**What is needed**. Quote the following comment thread about Matthew Hooton in full, word for word.

**Provided passage**.
=== Begin Enclosure ===

Which makes you either stupid or as disingenuous as Hooton. See if you can provide some evidence, otherwise you are just another sleazy RWNJ happy to tell lies for their own agenda.
Mathew Hooton is a very credible political commentator, he wouldn’t make these sort of allegations lightly.
My comment though, is more of a gut instinct one and very rarely I’m I wrong.
ha ha ha ha ha, very funny. The absence of any evidence or even a half decent theory I’ll take to mean you are in the disingenuous shill camp.
Ha ha ha ha ha ha ha ha ha ha………………………………………….
Matthew Hooton is a disingenuous spinner of tall stories and straight out lies!
Edit: ooops weka got in first. She’s doing it to me all the time. 😈
No, really, he isn’t. And he pretty much proves that on a daily basis.
The fact that you think he is just proves that you have no credibility either.
bwhahahahahahahahahahahahahahahahahahahahahaha
He makes those comments because he assumes Labour works behind the scenes just like National with their network of tame MSM getting kickbacks in the forms of gifts from their sponsors.

=== End Enclosure ===

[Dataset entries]

=== Begin Enclosure ===

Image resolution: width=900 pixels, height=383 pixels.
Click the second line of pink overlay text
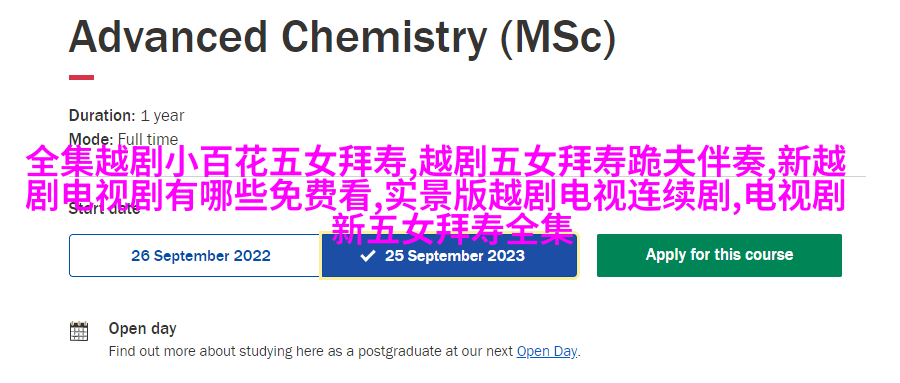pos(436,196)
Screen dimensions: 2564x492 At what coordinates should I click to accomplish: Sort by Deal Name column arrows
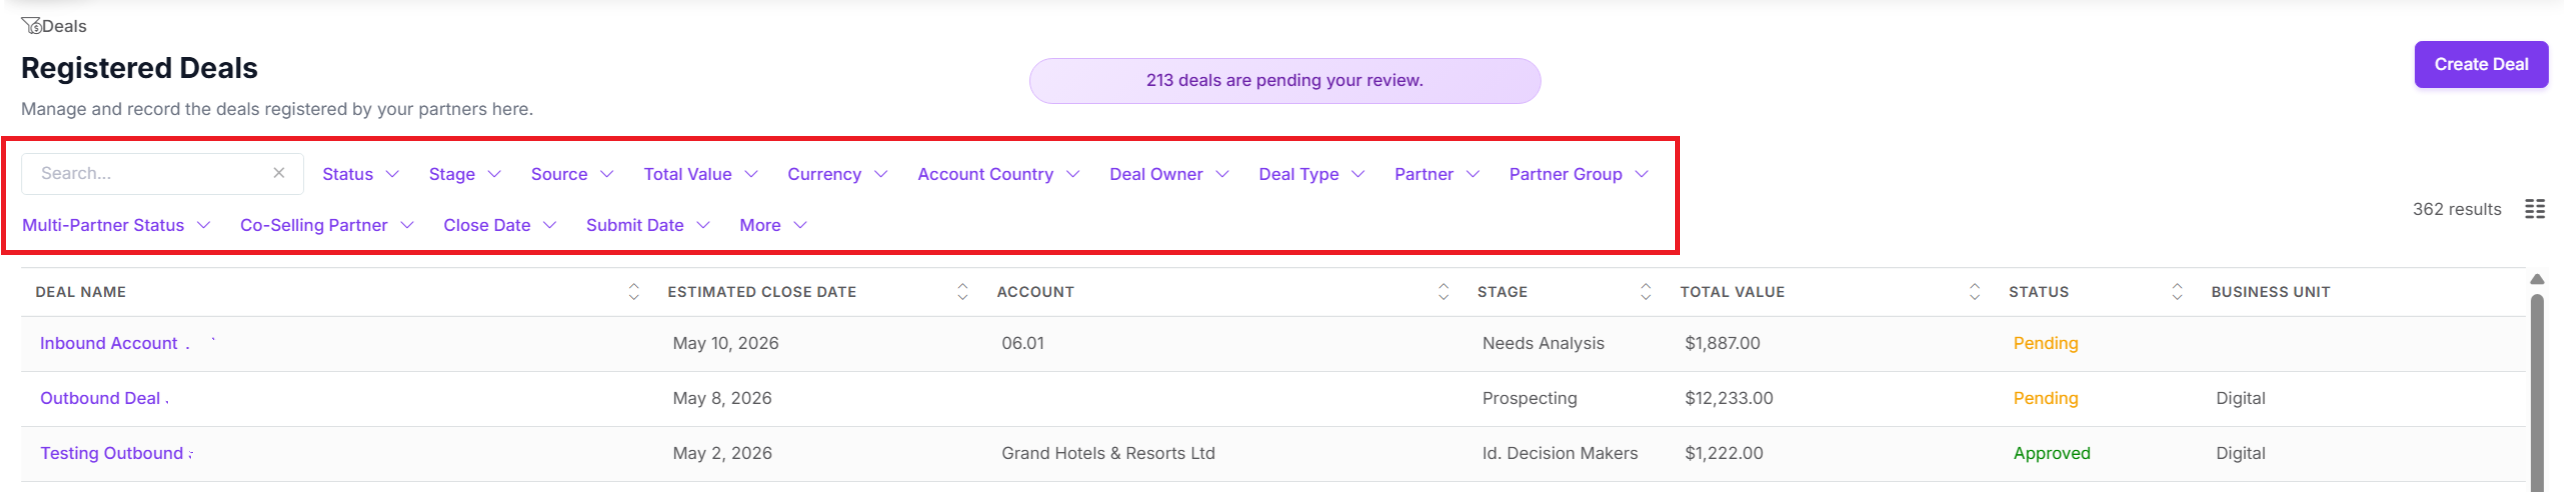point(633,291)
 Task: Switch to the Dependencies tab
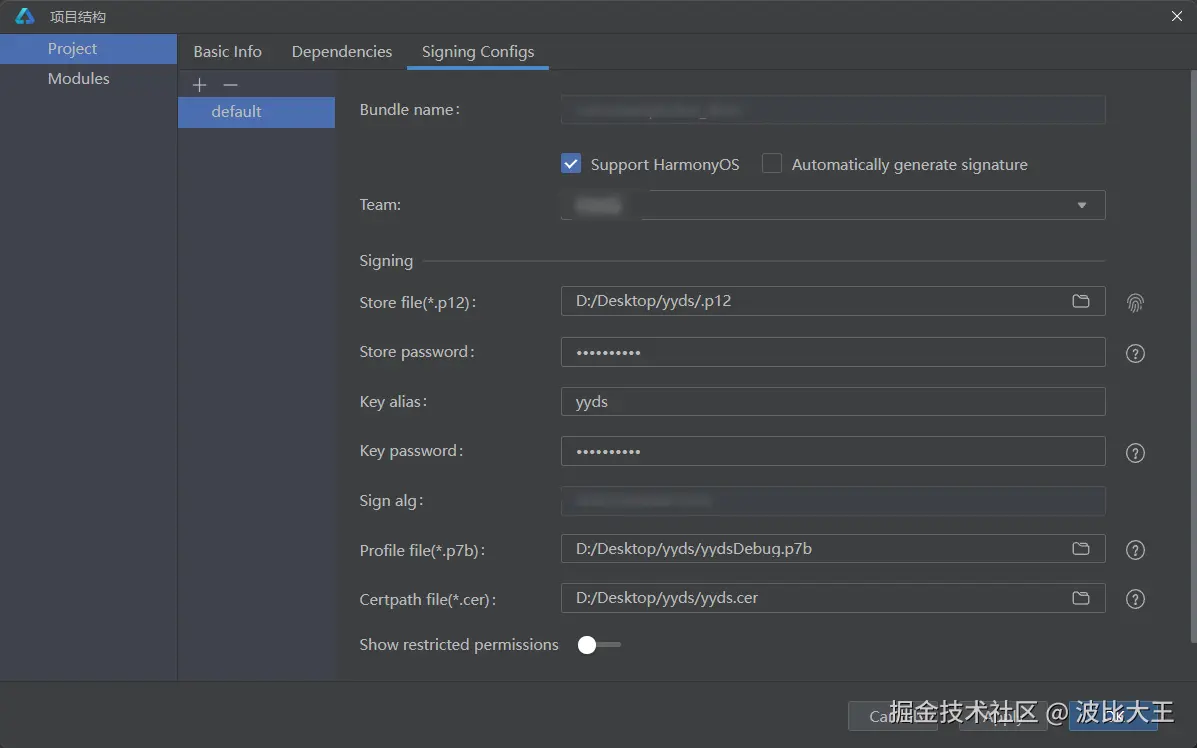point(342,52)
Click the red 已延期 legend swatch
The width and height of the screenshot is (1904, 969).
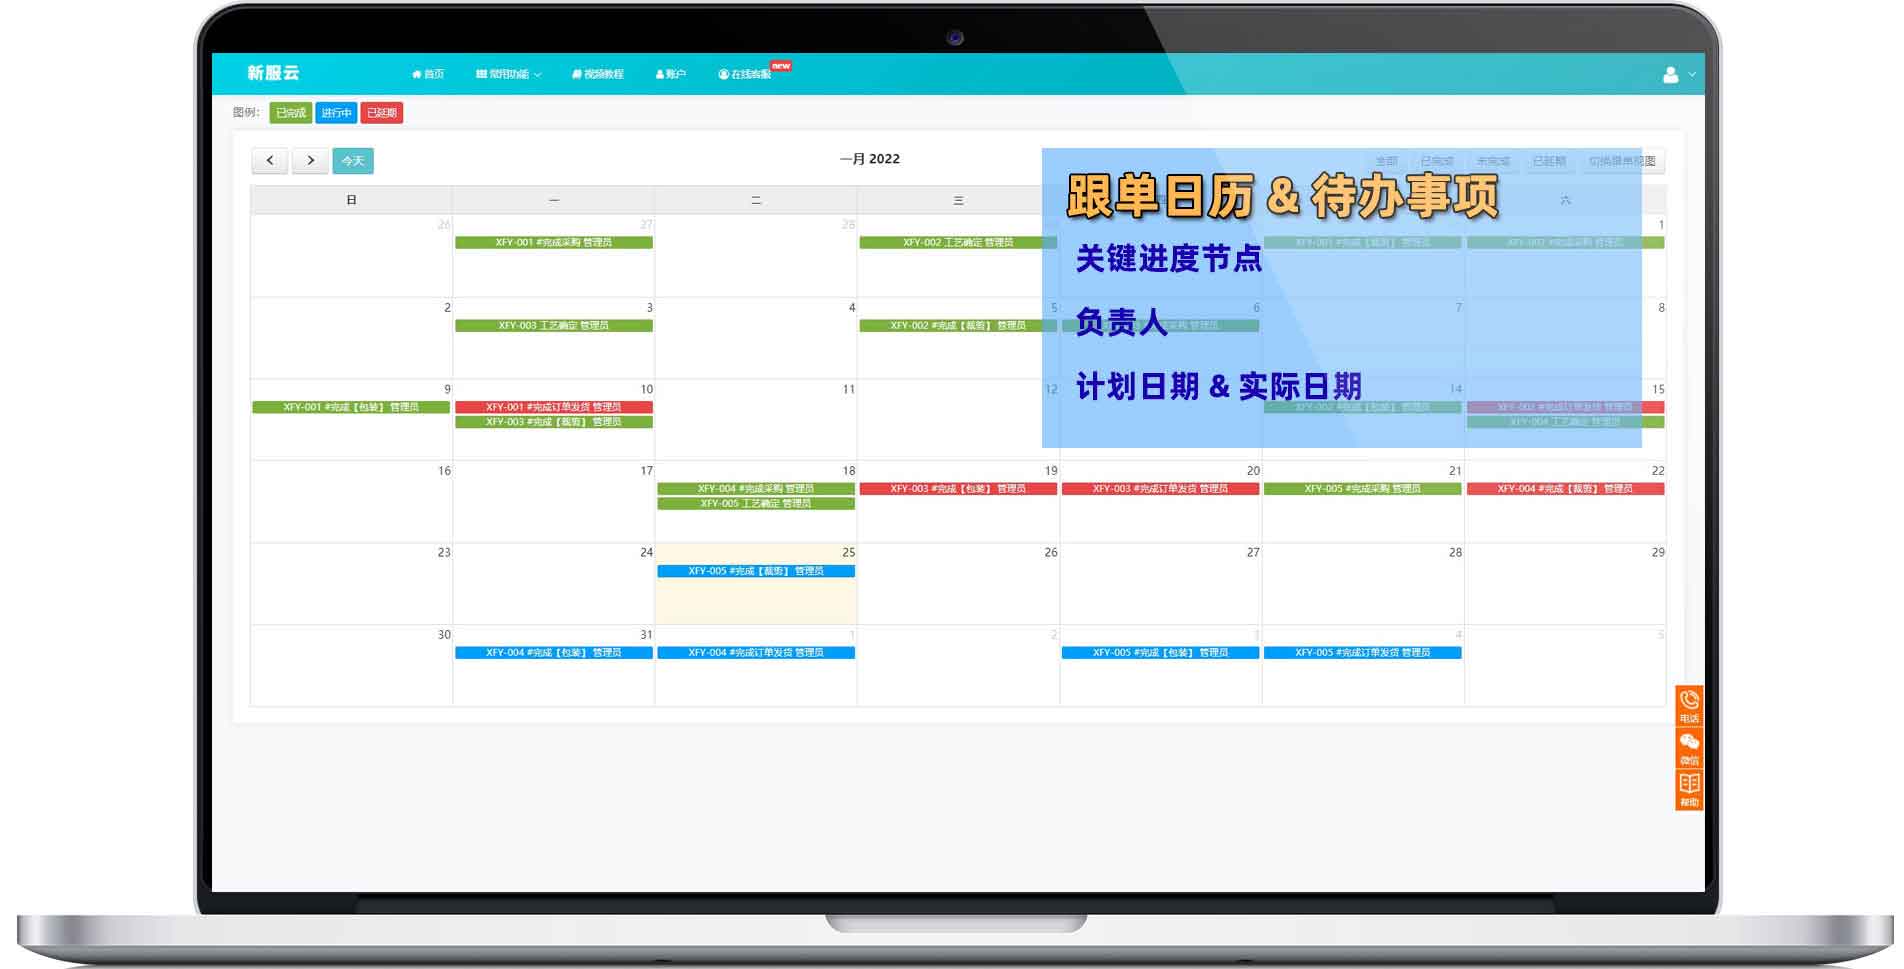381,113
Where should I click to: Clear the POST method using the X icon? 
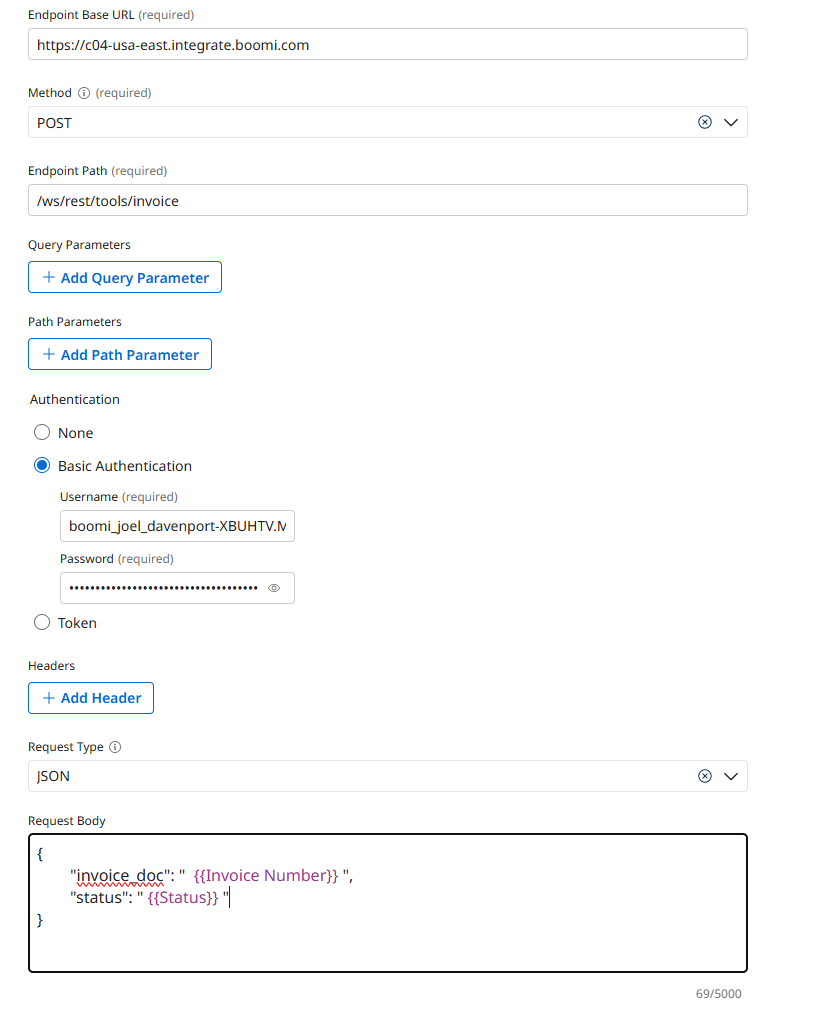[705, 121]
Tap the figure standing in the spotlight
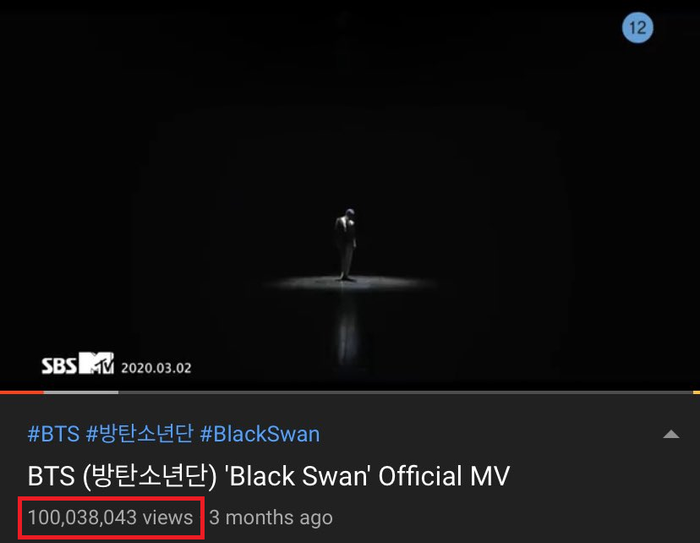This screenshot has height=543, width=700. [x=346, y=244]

=== End Enclosure ===

**Solved problem**.
Which makes you either stupid or as disingenuous as Hooton. See if you can provide some evidence, otherwise you are just another sleazy RWNJ happy to tell lies for their own agenda.
Mathew Hooton is a very credible political commentator, he wouldn’t make these sort of allegations lightly.
My comment though, is more of a gut instinct one and very rarely I’m I wrong.
ha ha ha ha ha, very funny. The absence of any evidence or even a half decent theory I’ll take to mean you are in the disingenuous shill camp.
Ha ha ha ha ha ha ha ha ha ha………………………………………….
Matthew Hooton is a disingenuous spinner of tall stories and straight out lies!
Edit: ooops weka got in first. She’s doing it to me all the time. 😈
No, really, he isn’t. And he pretty much proves that on a daily basis.
The fact that you think he is just proves that you have no credibility either.
bwhahahahahahahahahahahahahahahahahahahahahaha
He makes those comments because he assumes Labour works behind the scenes just like National with their network of tame MSM getting kickbacks in the forms of gifts from their sponsors.